50-Step Conversation Limit
Each conversation supports up to 50 agent steps (tool calls). This is enough for complex workflows — translating an entire namespace, reviewing the results, making edits, and publishing — while preventing runaway loops. The step counter is visible in the UI so you always know how much capacity remains.
Chat History: Dual-Storage Architecture
Agent conversations are stored in two places simultaneously:
- IndexedDB (browser-local) — provides instant conversation loading with zero network latency when you return to the dashboard
- Postgres (server-side) — maintains a persistent, searchable audit trail of every agent interaction
The dual-storage approach solves two competing requirements. Developers want instant access to recent conversations (IndexedDB delivers sub-millisecond reads). Teams need audit trails for compliance and knowledge sharing (Postgres provides durable, queryable storage).
When you open the AI chat, conversations load from IndexedDB immediately. The Postgres copy syncs in the background and serves as the source of truth if local storage is cleared.
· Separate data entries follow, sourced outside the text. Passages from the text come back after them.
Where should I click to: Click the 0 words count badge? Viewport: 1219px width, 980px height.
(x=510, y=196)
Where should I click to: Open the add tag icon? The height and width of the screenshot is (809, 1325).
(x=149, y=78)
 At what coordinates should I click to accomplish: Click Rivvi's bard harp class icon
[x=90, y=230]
Real-World Workflow: Adding Korean to a Production App
Here is a concrete example of how the agent handles a real task.
Step 1: You ask — "I need to add Korean to the project. Translate everything in the common and settings namespaces."
Step 2: Agent reads — It calls getLanguages (sees Korean is not configured), getTranslations for the common namespace (finds 89 keys), and getTranslations for the settings namespace (finds 34 keys). Total: 123 keys to translate.
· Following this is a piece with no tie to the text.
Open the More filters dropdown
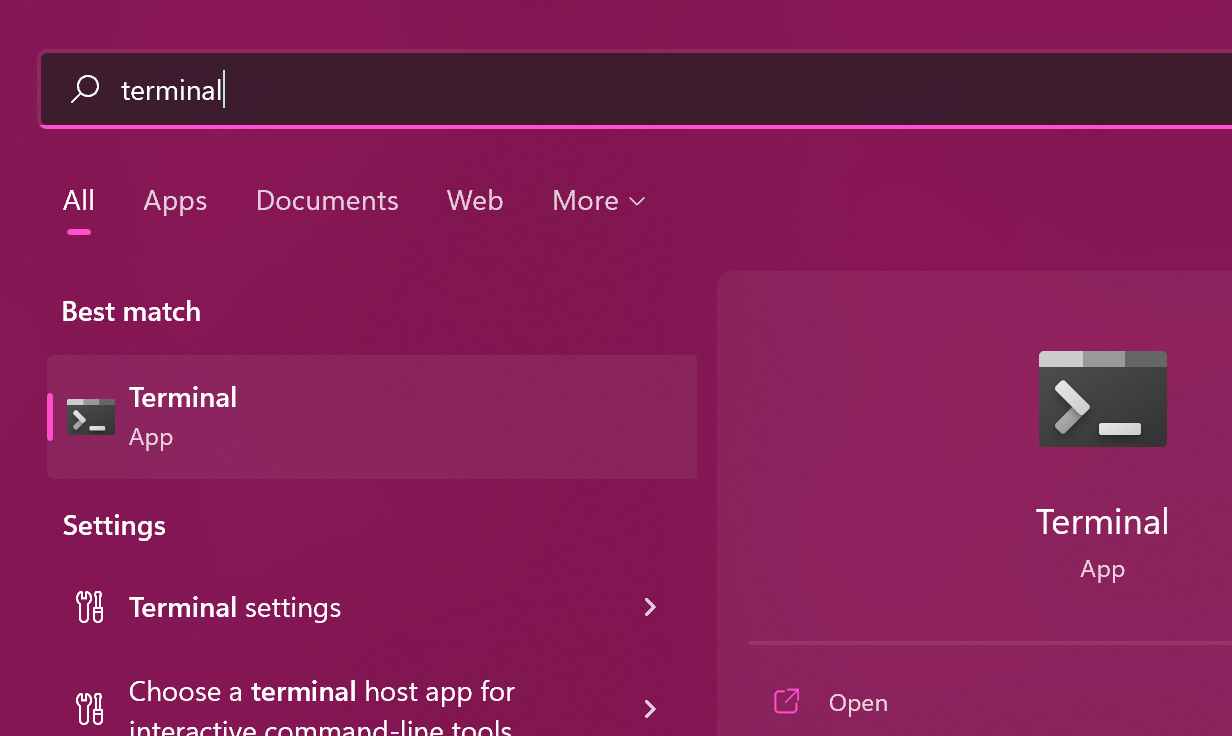This screenshot has width=1232, height=736. pos(598,201)
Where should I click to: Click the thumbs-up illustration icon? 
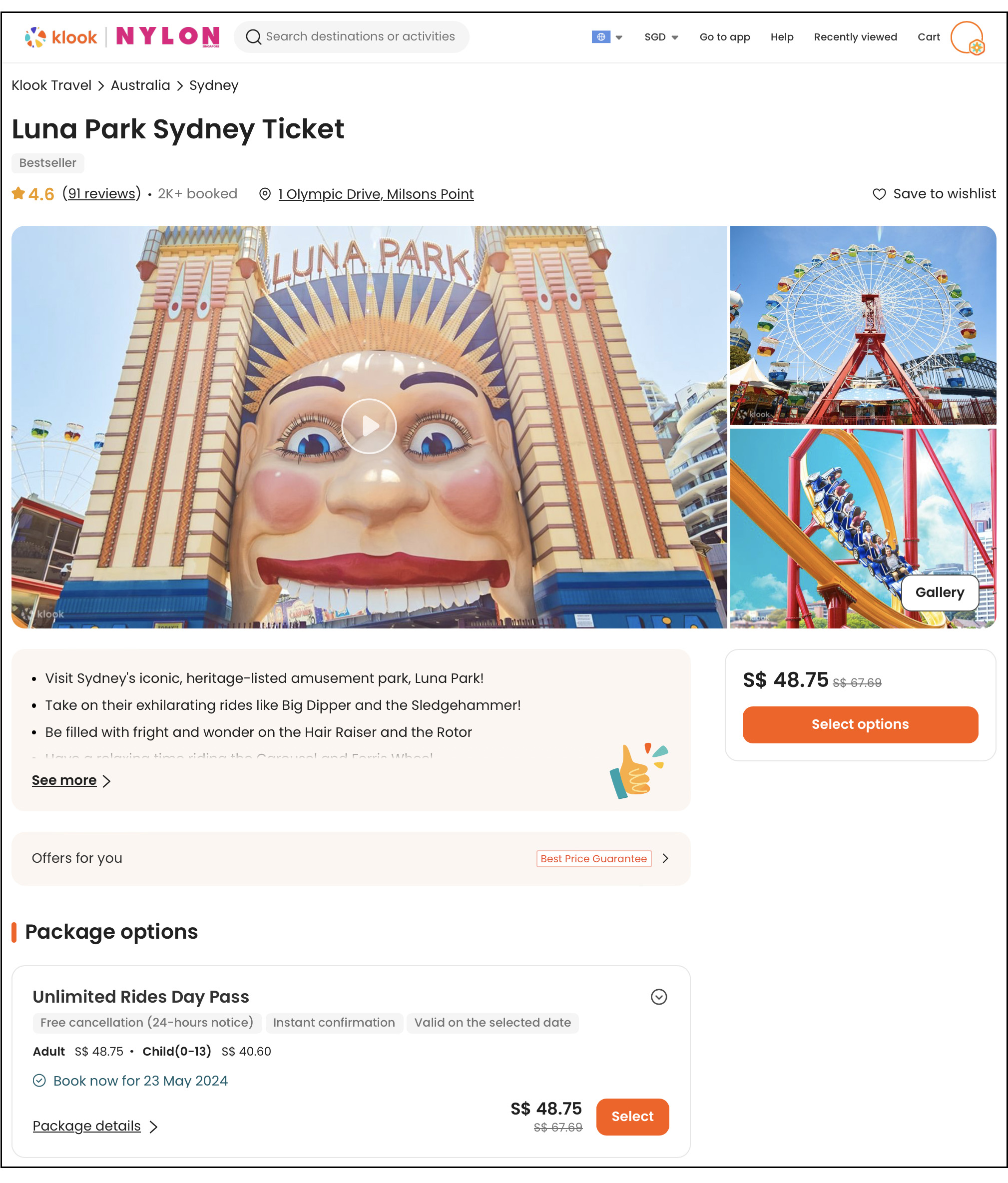[x=638, y=771]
Step 3: Agent proposes language addition — It calls proposeLanguages to add Korean (ko) to the project. You see the proposal and approve it.
Step 4: Agent translates in batches — It calls translateBatch for the common namespace, then the settings namespace. Translations stream into the chat progressively. You see the Korean translations appearing alongside the English source strings.
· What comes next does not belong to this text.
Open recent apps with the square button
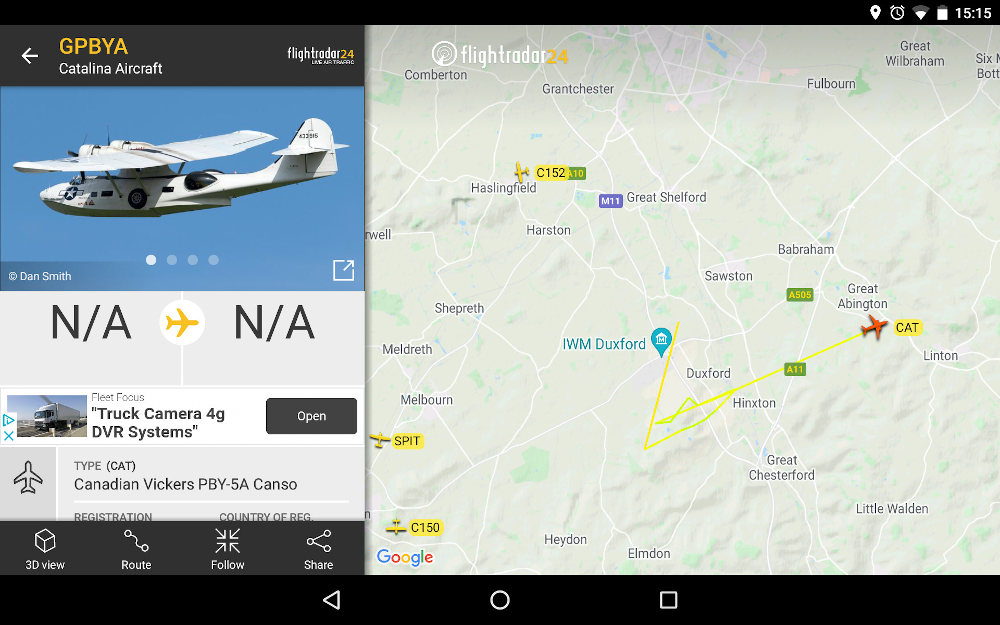Screen dimensions: 1000x625 click(668, 599)
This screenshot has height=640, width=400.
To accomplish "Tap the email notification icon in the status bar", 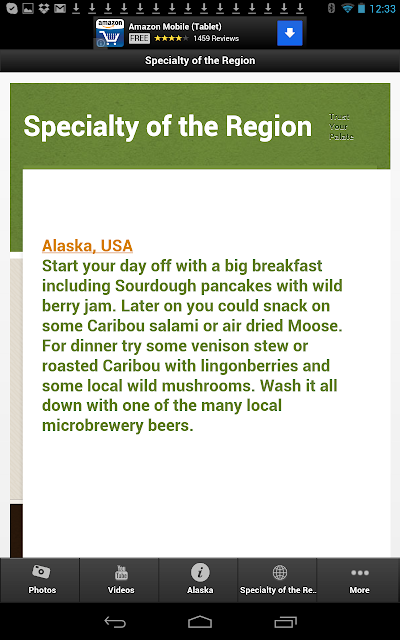I will [60, 8].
Step 5: You review — You scan the translations, flag two that use overly formal register for a casual app UI, and tell the agent to adjust them.
Step 6: Agent revises — It calls proposeTranslationEdits with your feedback and generates revised translations for the two flagged strings. You approve.
Step 7: You publish — You tell the agent to publish, it calls publishChanges, and the Korean translations are live on the CDN.
Total time: about 10 minutes for 123 translations, reviewed and published. Without the agent, this workflow typically takes hours of export-translate-import-review cycles.
What We Chose Not to Build
Transparency about limitations matters as much as feature documentation.
- No proprietary translation engine — we use Google Gemini as the underlying model. We do not claim a custom "neural translation engine" or proprietary AI.
- No automated A/B testing of translations — you pick the model; there is no framework comparing outputs from multiple models.
- No Translation Memory — we use glossary-based term consistency, not TM fuzzy matching. If you need TM, Better i18n is not the right tool today.
- No guaranteed accuracy metrics — AI translation quality varies by language pair and content type. We recommend human review for all customer-facing content, which is exactly why HITL is built into every write operation.
Try It
The AI agent is available on all Better i18n plans. Open the dashboard, click the chat icon, and start with something simple: "Show me the translation status for this project."
From there, try a real task. Ask it to find missing translations, generate them, and walk you through the approval process. The agent is designed to be explored conversationally — you do not need to memorize tool names or API endpoints.